CAFFEINE SODIOBENZOATE, SODIUM ISO-AMYLETHYL BARBITURATE, SODIUM BROMIDE AND CHLORAL HYDRATEEFFECT ON THE HIGHEST INTEGRATIVE FUNCTIONS

Author Affiliations

NEW YORK; BALTIMORE

From the New York Hospital and the Department of Medicine, Cornell University Medical College, and the Departments of Physiology and Psychiatry, The Johns Hopkins Medical School.
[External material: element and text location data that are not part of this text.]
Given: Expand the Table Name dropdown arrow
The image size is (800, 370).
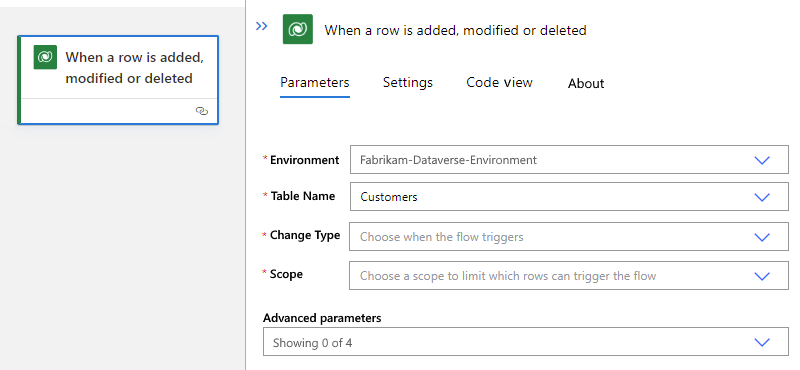Looking at the screenshot, I should tap(762, 197).
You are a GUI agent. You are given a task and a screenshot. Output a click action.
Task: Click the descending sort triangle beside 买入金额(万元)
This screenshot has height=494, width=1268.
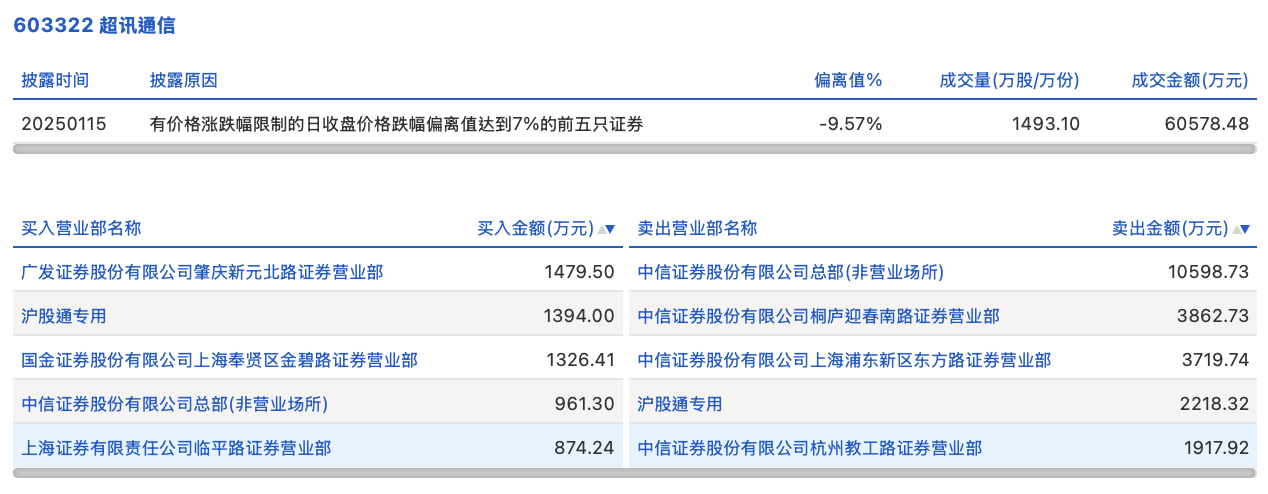(x=611, y=229)
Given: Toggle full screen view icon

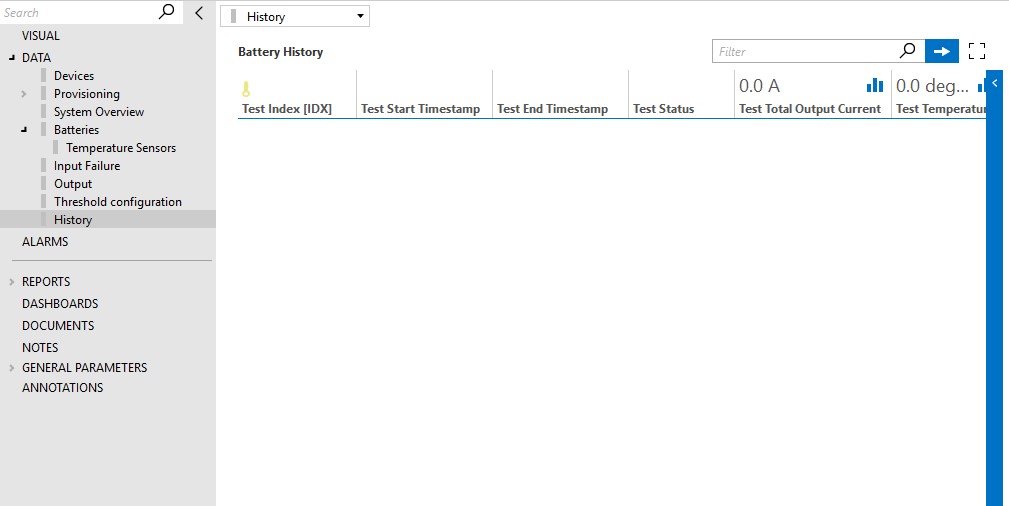Looking at the screenshot, I should click(x=976, y=52).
Arch NeurPsych. 1935;33(5):1030-1057. doi:10.1001/archneurpsyc.1935.02250170116009
Abstract

The purpose of this communication is to present a description of the effects of caffeine sodiobenzoate, sodium iso-amylethyl barbiturate, sodium bromide and chloral hydrate on the highest integrative functions. The acquired or conditioned response has been taken as an expression of these functions. For experimental purposes standard methods of testing have been adopted and a measurable component of the conditioned response quantitatively studied. The effects of the aforementioned agents have been compared with other factors that alter responses involving the highest integrative functions.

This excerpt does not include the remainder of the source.